La croissance économique devrait atteindre plus de 3,5% en 2024, voire 3,7% selon le FMI, contre des prévisions initiales de 1,5%. En 2025, les prévisions tablent sur une croissance entre 2% et 2,2%. Des révisions successives à la hausse des prévisions de croissance, observées depuis cinq ans, ont conduit le FMI à relever l'estimation du PIB potentiel du pays à 2,5%, l’attribuant aux réformes structurelles mises en œuvre depuis 2017. Au S1/2024, l’activité a été ainsi plus dynamique que prévu, principalement tirée par la consommation des ménages, favorisée par un marché du travail dynamique, avec un chômage au plus bas depuis dix ans et des revenus à des niveaux records.
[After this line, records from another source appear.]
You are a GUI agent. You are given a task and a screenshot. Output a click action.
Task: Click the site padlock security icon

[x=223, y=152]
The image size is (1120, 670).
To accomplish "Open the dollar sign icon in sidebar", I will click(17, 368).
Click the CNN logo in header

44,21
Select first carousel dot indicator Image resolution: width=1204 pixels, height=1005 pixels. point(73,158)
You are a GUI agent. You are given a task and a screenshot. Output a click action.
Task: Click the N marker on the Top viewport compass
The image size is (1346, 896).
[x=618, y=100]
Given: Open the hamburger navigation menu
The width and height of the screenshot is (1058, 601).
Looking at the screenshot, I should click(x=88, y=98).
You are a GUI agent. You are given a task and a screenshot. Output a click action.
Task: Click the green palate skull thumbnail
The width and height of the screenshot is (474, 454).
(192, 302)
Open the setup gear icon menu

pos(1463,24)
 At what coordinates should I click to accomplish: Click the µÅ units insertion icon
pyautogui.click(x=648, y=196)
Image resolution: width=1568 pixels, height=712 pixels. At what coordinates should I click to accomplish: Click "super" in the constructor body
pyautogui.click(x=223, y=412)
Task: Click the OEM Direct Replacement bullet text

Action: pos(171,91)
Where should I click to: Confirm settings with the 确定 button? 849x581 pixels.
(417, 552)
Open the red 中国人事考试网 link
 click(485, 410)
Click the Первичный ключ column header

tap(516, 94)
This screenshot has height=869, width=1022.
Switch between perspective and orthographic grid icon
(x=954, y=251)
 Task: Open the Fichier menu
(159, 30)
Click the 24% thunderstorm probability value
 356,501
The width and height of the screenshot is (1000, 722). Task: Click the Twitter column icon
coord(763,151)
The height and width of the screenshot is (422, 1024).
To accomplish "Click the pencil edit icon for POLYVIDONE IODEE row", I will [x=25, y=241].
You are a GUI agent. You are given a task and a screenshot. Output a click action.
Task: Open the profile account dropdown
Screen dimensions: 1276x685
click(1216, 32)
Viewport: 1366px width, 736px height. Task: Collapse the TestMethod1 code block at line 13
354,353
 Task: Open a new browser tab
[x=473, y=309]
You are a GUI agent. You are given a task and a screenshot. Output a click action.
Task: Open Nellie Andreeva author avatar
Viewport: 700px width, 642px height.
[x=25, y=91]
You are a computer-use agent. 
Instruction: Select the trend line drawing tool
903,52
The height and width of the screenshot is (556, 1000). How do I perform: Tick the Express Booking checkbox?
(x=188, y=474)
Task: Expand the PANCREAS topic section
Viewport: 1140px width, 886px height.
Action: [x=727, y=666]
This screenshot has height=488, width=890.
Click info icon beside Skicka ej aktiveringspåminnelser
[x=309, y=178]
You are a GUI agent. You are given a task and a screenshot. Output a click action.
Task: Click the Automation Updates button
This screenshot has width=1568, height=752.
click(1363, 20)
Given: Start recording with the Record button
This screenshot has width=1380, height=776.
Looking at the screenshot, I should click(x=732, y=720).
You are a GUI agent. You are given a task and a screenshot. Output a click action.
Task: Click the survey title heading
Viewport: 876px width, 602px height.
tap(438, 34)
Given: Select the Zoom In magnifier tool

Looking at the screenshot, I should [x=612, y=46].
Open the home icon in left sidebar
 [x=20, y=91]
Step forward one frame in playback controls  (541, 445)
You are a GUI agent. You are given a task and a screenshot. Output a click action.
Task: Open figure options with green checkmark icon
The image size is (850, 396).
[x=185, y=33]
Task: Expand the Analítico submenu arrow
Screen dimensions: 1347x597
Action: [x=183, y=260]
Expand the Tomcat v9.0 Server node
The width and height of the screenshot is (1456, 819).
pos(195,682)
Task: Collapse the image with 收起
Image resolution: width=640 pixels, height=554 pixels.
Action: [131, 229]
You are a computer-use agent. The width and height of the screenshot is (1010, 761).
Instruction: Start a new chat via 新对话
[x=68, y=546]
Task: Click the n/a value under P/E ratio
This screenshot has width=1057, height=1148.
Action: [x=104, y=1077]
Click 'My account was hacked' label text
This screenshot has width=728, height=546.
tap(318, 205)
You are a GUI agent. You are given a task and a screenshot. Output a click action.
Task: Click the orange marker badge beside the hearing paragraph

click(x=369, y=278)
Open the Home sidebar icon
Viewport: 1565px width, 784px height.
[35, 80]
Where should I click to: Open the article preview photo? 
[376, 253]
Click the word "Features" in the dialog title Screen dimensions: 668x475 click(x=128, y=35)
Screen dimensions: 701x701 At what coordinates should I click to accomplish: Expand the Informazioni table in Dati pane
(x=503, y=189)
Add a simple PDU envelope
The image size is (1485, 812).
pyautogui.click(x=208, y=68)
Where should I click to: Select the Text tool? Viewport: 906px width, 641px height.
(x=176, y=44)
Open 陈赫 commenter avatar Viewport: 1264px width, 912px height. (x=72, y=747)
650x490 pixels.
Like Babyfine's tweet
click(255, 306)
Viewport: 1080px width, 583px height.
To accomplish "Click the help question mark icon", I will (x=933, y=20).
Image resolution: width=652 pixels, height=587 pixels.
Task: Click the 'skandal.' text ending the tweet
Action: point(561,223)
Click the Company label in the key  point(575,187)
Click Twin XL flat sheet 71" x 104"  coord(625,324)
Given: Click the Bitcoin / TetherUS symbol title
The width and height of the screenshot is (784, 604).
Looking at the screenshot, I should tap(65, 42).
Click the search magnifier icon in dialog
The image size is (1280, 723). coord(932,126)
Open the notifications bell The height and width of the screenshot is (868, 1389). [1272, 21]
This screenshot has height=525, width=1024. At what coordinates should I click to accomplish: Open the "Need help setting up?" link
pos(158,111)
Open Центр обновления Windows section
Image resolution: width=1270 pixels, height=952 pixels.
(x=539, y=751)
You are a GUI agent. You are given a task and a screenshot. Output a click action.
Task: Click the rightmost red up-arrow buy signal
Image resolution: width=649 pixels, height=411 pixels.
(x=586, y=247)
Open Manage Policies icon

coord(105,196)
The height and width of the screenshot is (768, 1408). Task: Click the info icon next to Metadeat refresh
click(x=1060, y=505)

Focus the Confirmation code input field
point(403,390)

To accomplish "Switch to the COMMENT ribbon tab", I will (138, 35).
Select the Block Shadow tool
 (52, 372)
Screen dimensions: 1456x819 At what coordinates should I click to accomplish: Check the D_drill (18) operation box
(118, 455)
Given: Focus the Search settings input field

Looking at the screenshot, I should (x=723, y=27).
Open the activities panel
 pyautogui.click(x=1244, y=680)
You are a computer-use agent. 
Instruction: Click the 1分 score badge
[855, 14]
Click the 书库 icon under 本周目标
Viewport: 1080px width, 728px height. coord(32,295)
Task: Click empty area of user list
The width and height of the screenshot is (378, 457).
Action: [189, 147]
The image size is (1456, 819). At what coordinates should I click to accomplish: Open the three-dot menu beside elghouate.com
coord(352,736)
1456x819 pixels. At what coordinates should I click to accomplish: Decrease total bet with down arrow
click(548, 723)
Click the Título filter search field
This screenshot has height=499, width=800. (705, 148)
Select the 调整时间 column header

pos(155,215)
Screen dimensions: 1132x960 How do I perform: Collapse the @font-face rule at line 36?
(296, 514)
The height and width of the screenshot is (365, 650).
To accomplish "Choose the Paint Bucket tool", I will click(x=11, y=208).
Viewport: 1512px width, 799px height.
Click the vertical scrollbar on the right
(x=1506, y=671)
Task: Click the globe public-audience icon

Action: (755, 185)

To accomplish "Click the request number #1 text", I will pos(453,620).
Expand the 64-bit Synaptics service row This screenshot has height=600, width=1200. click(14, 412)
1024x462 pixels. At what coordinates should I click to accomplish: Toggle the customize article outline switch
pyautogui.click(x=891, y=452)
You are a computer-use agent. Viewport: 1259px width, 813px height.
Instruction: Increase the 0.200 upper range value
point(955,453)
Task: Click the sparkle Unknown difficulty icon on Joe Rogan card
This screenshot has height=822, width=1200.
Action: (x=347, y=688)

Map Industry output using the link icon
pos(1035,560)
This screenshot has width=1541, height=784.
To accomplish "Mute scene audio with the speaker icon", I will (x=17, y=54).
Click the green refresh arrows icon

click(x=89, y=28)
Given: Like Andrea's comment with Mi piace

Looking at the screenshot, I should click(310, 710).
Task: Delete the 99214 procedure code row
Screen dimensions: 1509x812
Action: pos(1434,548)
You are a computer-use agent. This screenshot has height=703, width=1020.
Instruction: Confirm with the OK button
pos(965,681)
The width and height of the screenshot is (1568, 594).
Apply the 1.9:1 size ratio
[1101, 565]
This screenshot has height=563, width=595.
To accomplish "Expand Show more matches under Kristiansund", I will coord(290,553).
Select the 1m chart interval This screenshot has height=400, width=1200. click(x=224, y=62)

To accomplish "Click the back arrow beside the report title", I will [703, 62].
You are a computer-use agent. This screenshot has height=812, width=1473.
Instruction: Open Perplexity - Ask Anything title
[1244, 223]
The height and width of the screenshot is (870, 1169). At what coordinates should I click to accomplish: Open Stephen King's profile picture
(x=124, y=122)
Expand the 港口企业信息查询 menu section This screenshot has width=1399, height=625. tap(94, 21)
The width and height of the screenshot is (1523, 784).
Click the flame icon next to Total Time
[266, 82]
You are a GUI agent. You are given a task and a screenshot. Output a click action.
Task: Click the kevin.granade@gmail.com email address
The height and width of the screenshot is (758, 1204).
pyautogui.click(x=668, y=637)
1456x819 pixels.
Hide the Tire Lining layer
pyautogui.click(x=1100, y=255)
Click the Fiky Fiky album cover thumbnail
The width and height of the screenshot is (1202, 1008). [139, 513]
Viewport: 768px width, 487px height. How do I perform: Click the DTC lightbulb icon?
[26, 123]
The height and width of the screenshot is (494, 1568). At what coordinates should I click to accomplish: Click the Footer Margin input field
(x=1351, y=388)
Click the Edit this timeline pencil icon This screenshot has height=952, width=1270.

Cependant, la Banque centrale devrait freiner cet élan avec le nouveau cycle de resserrement monétaire entamé en septembre et intensifié lors du Conseil monétaire de décembre. La hausse des taux pèserait également sur la dette publique, attendue à 86,7% du PIB d'ici fin 2024. Le déficit primaire reste difficile à résorber, malgré les nouvelles règles budgétaires adoptées en 2023, notamment en raison du service de la dette qui représente près de 7,7% du PIB. Ce contexte est peu favorable aux investissements productifs, pénalisés par le "coût Brésil" et le faible niveau d'investissement public, en particulier dans les infrastructures. Pourtant, ces investissements sont essentiels face à la montée des événements climatiques extrêmes qui continuent de fragiliser l’économie brésilienne.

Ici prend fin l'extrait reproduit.